- Official name: Devecikonağı Baraji ve HES
- Country: Turkey
- Location: Devecikonağı, Mustafakemalpaşa, Bursa Province
- Coordinates: 39°52′31.86″N 28°34′27.90″E﻿ / ﻿39.8755167°N 28.5744167°E
- Purpose: Power
- Status: Operational
- Construction began: 2010
- Opening date: 2012; 14 years ago

Dam and spillways
- Type of dam: Gravity, roller-compacted concrete
- Impounds: Emet Stream
- Height: 40 m (130 ft)
- Length: 298 m (978 ft)
- Spillway type: Overflow, five tainter gates
- Spillway capacity: 2,545 m^{3}/s (89,900 cu ft/s)

Reservoir
- Total capacity: 6,200,000 m^{3} (5,000 acre⋅ft)
- Active capacity: 1,900,000 m^{3} (1,500 acre⋅ft)
- Surface area: 660 m^{2} (0.16 acres)

Power Station
- Commission date: 2012
- Turbines: 3 x Kaplan-type
- Installed capacity: 29 MW

= Devecikonağı Dam =

The Devecikonağı Dam is a gravity dam on Emet Stream about 5 km south of Devecikonağı in Bursa Province, Turkey.
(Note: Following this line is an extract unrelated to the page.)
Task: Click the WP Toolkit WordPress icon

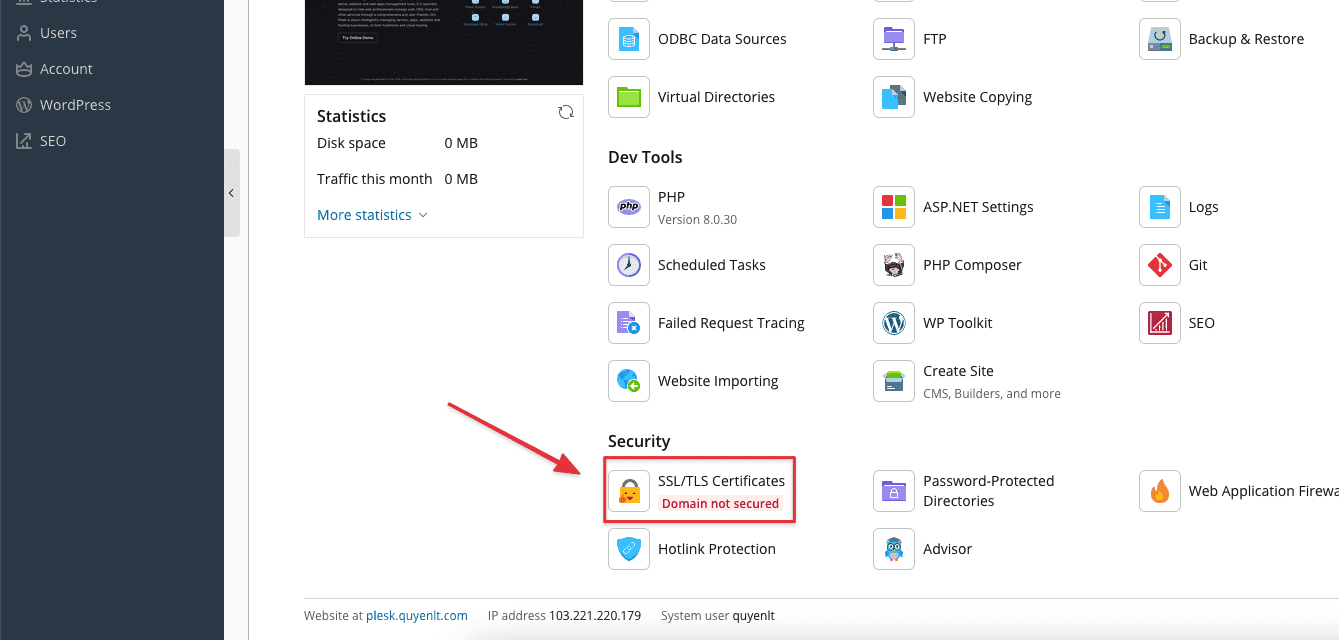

The primary purpose of the dam is to generate hydroelectric power and it has a 29 MW power station. Construction on the 40 m tall dam began in September 2010 and its power station was operational in 2012. To regulate water flow into the dam's reservoir and produce power more consistently, Kizkayasi Dam is planned upstream.